Ultimately, I want to be able to manipulate a collection of Base-like objects - whether that be a collection of A, a collection of B, etc…

So I tried to do this:

class MyColl : MutableCollection<Base> {
    // Here I will have methods and properties that relate to my application.
}

But I am prompted that I need to implement all of the following:

override val size: Int
override fun contains(element: Base): Boolean
override fun containsAll(elements: Collection<Base>): Boolean
override fun isEmpty(): Boolean
override fun add(element: Base): Boolean
override fun addAll(elements: Collection<Base>): Boolean
override fun clear()
override fun iterator(): MutableIterator<Base>
override fun remove(element: Base): Boolean
override fun removeAll(elements: Collection<Base>): Boolean
override fun retainAll(elements: Collection<Base>): Boolean

Do I actually need to implement all of these or am I going about this the wrong way? Aren’t these methods/properties already implemented and available when one accesses a MutableCollection class?

I’m new to Kotline and I have a very basic understanding of interfaces, so I might just be understanding this incorrectly; if that’s the case, please let me know.

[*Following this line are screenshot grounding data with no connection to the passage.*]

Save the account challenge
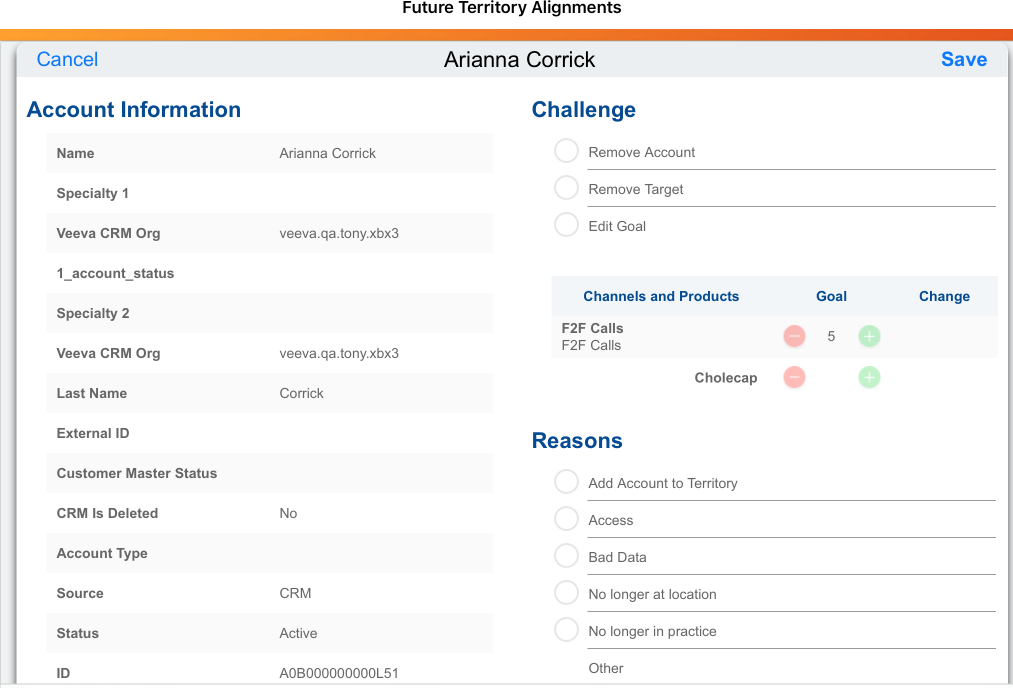 963,59
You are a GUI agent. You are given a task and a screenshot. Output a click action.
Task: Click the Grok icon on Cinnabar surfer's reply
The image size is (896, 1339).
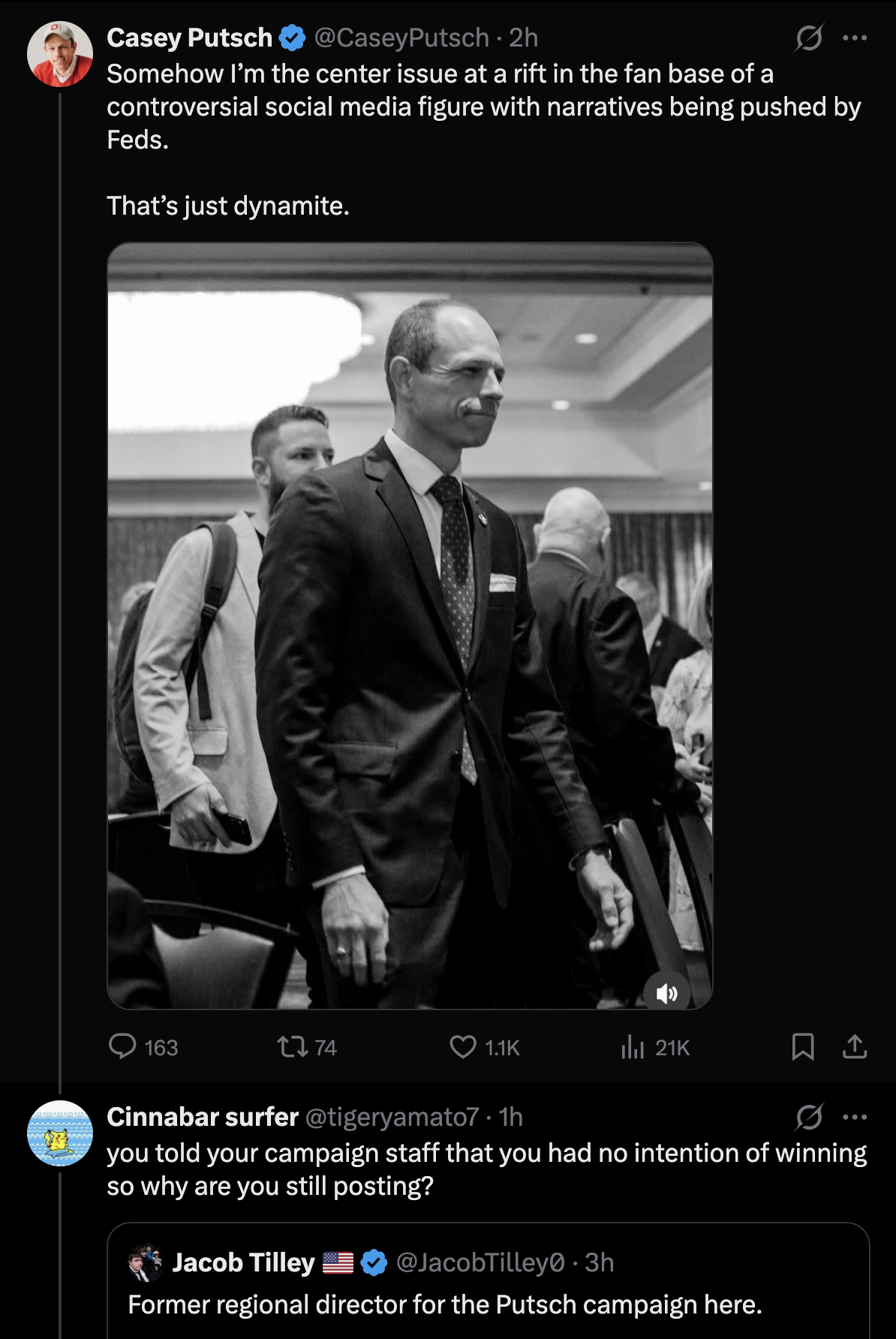click(x=809, y=1117)
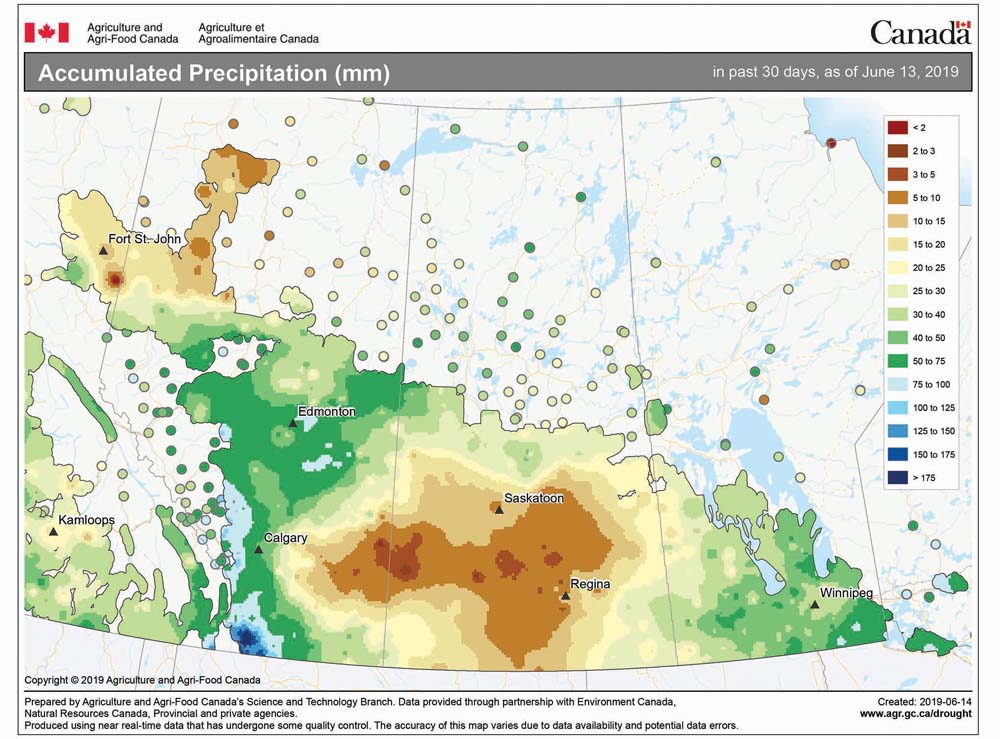Click the copyright notice text
The image size is (1000, 739).
click(x=145, y=676)
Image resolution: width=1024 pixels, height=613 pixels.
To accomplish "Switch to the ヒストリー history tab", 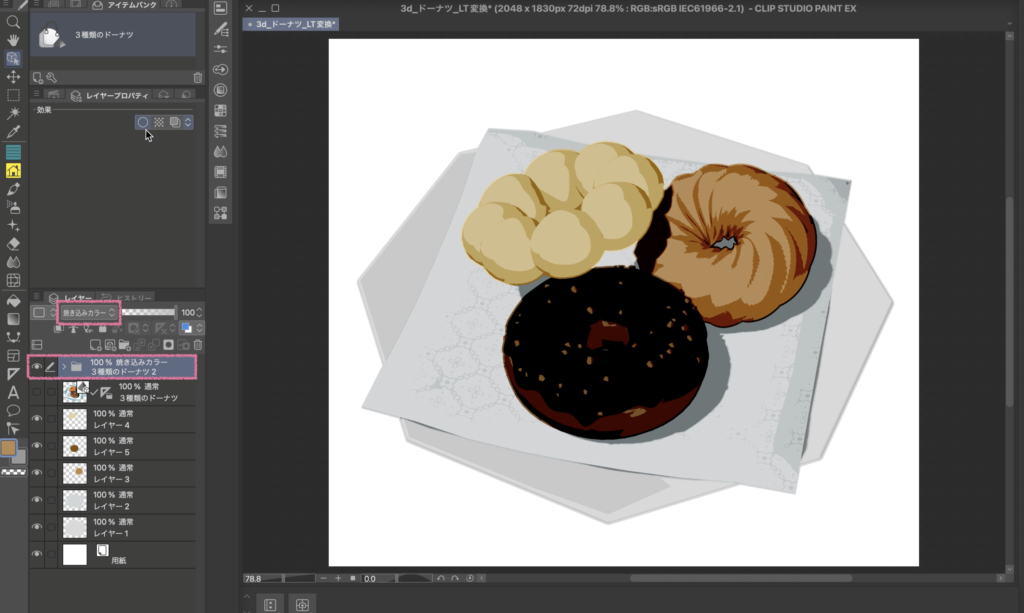I will (131, 298).
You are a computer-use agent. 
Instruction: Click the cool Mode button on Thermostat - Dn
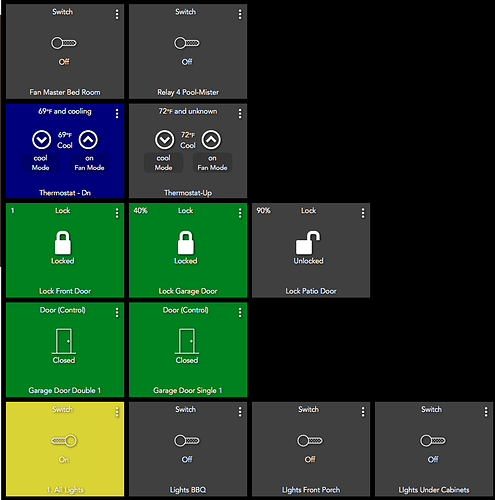40,163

Why do you need your ow implementation of collection, why not use, say, ArrayList<Base>?

2 Likes

Or maybe you want to use delegation instead of inheritance. Do you actually need to extend collection in your use case?

1 Like

Finally take a look to the core classes

This seems to solve my problem. Thank you!

At this point in the project, I’m not sure how many of the base methods/properties I would need. So my intention was to have access to all of them for the time being. The idea of delegation is definitely something I’ll keep in mind though!